The story is told by Leo Auberg, a 17-year-old who is just discovering his sexuality as something "strange, filthy, shameless and beautiful". He is gay. Leo's encounters with men in park pavilions and in the Neptune Baths would land him in prison or a penal colony if he were caught. Instead, because of his German background, his name is on a list, and he is to be deported to a forced-labour camp. The boy takes a suitcase made out of a gramophone case, and fills it with a volume of Faust, a book of poetry, aftershave, socks, a burgundy silk scarf. Every item is scrupulously detailed because each will make a difference to survival, and each object possesses a force that will only slowly disclose itself. Leo's grandmother says five words to him: Ich weiss, du kommst wieder – "I know you'll come back." This is most important of all.
To be a survivor is a complex and terrible thing. Leo has been given over to a world that those who remained behind can never imagine.Neither can they realise his anguish, disconnection and rage when he returns home five years later.
In The Hunger Angel, the fact that Leo has come back from the camp is "a stroke of crippled luck" and "a survival top that starts spinning at the least damned thing". He is not free, and he knows it. The telling of his tale in all its intricate and wretched detail is the thing that brings him to life. This detail is extraordinary. Müller credits Pastior for her knowledge of the life in the camp but the inwardness of vision throughout the story is something Müller owes to her imagination alone. This is a remarkable novel, both bleak and chastening. Leo may be at home again, but within him his experience of life in the camp lives on forever. I highly recommend this harrowing and unique book.
on December 21, 2014
The Hunger Angel
At the end of the Second World War, the Soviet Union required that German people from the ages of 17 to 45 be taken to labor camps where they will help to rebuild the country their countrymen destroyed. So in January, 1945, Leo Amberg packed some special things and was hauled by train to a labor camp. No talent would be needed for these people to do the mindless jobs of making bricks and other work thrust upon them. These people had no idea how long they would be in the labor camp.
When Leo’s name appeared for the labor camp, he packed a gramophone case for some of his possessions, not knowing what to expect. There he would perform whatever task the leader of his group gave him. He sometimes worked at night or sometimes in the day. Food was the money of the camp. Food was traded and for a treasure someone had brought with them and as Leo would discover, sometimes the trade was not worth the small amount of food for which he traded.
People died often in this camp. There was no real medical help for anyone. And one’s survival had to do with the work one was given (or not given), the food one could get sometimes by stealing from others in the camp. And yet there were times when Leo was free to walk into the town and barter his treasures for food. Hence the title, The Hunger Angel.
When Leo left home, his grandmother encouraged him by telling him he would come back. His daily effort to stay alive and continue to work came from that mantra, he would come back.
This is a hard book to read, partly because of the boredom of the work and also because of the hopelessness that was easy to develop as camp workers stole from one another to survive another day. Bread was money to these people. Chapter leads into chapter of what is an endless process of trying to beat death, which most lose.
Even when Leo does return home after several years of enforced labor, he finds he has a younger brother of whom he is envious because he was born after Leo left for the camp. Leo feels as though his family has changed and sometimes he thinks he would be better off dead.

## [DATA]
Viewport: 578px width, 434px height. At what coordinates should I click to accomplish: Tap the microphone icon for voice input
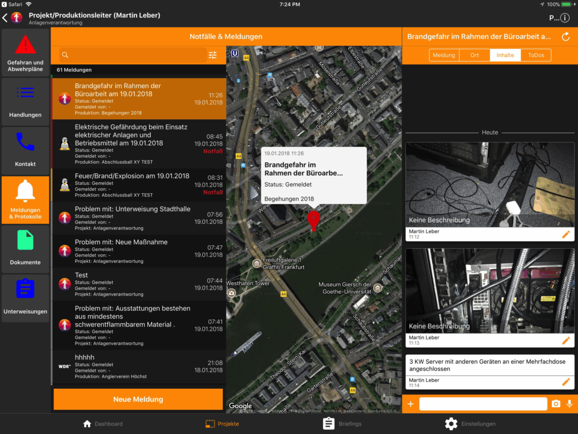pyautogui.click(x=570, y=404)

## [PROBLEM STATEMENT]
Reproduce, without any change, the part of the Hunger Angel review above that opens with the words containing "When Leo left" and closes with "mantra, he would come back.".

## [ANSWER SECTION]
When Leo left home, his grandmother encouraged him by telling him he would come back. His daily effort to stay alive and continue to work came from that mantra, he would come back.